→ GOAL OF THE EXERCISE
All records below are to be set down precisely as written, excluding pictures.

→ EXERCISE DATA

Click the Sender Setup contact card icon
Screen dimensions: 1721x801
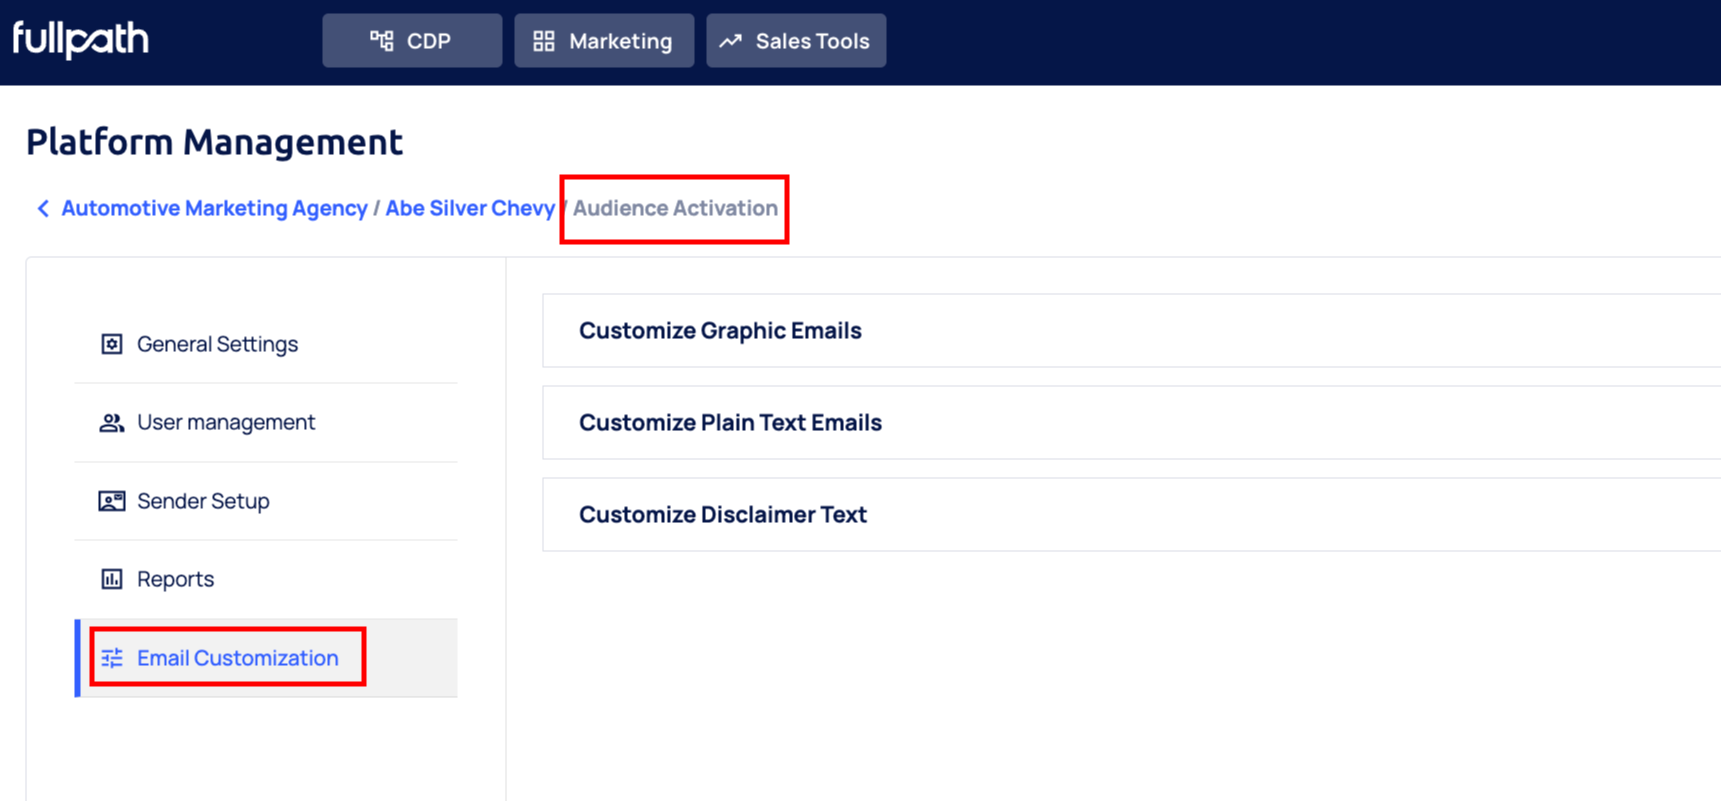(x=112, y=501)
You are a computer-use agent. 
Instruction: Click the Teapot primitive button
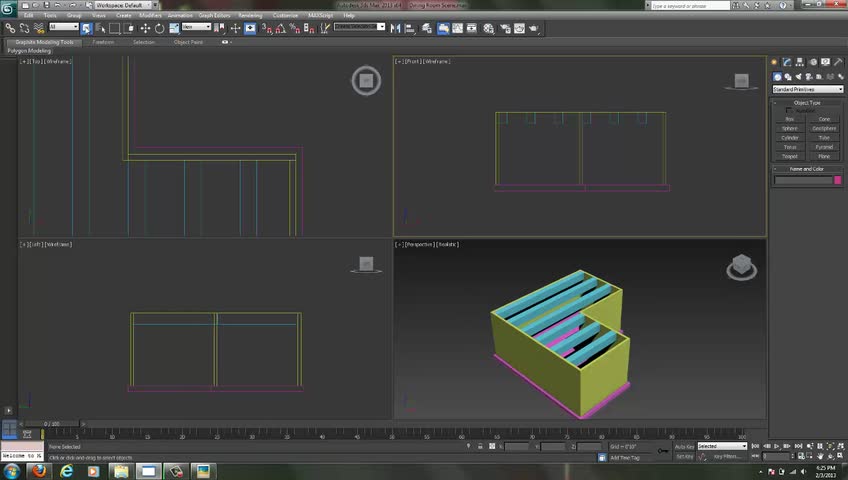tap(790, 156)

→ TASK RESPONSE
Click the Sender Setup contact card icon
Screen dimensions: 1721x801
(x=112, y=501)
You are a computer-use agent. 
Instruction: Click the Teapot primitive button
tap(790, 156)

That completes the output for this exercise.